Pixel coordinate grounding data
- - - -

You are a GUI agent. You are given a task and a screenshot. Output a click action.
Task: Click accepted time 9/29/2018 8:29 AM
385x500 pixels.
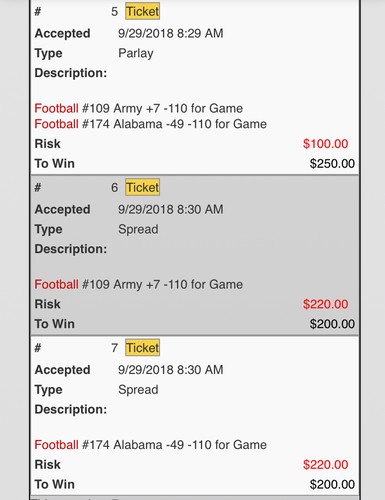[x=171, y=33]
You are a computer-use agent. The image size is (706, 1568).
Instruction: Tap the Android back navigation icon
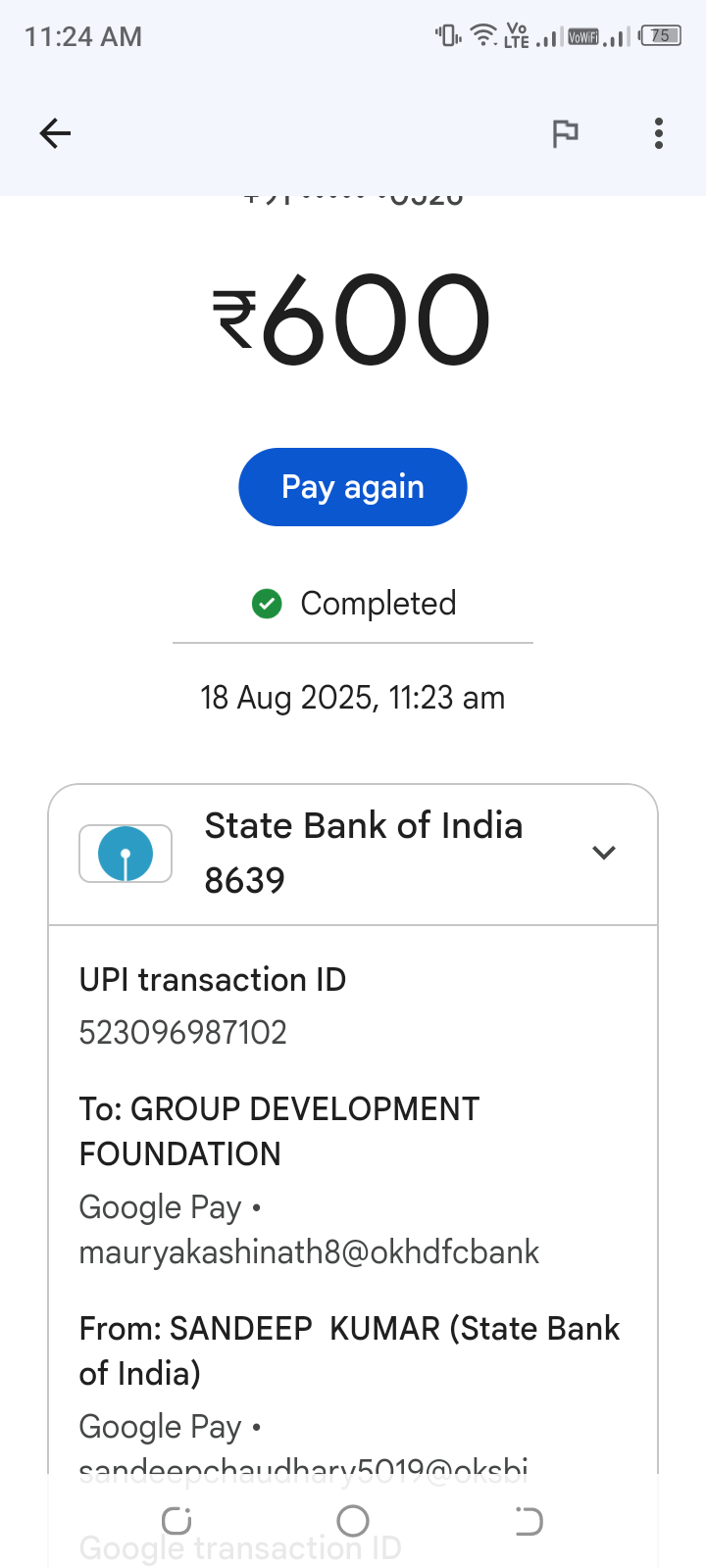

- - - -

# EXERCISE DESCRIPTION
Take every entry above and transcribe it exactly, with no pictures in the copy.

# ANSWER SPACE
You are a GUI agent. You are given a task and a screenshot. Output a click action.
Task: Click accepted time 9/29/2018 8:29 AM
385x500 pixels.
[x=171, y=33]
You are a computer-use agent. The image size is (706, 1568).
Instruction: Tap the Android back navigation icon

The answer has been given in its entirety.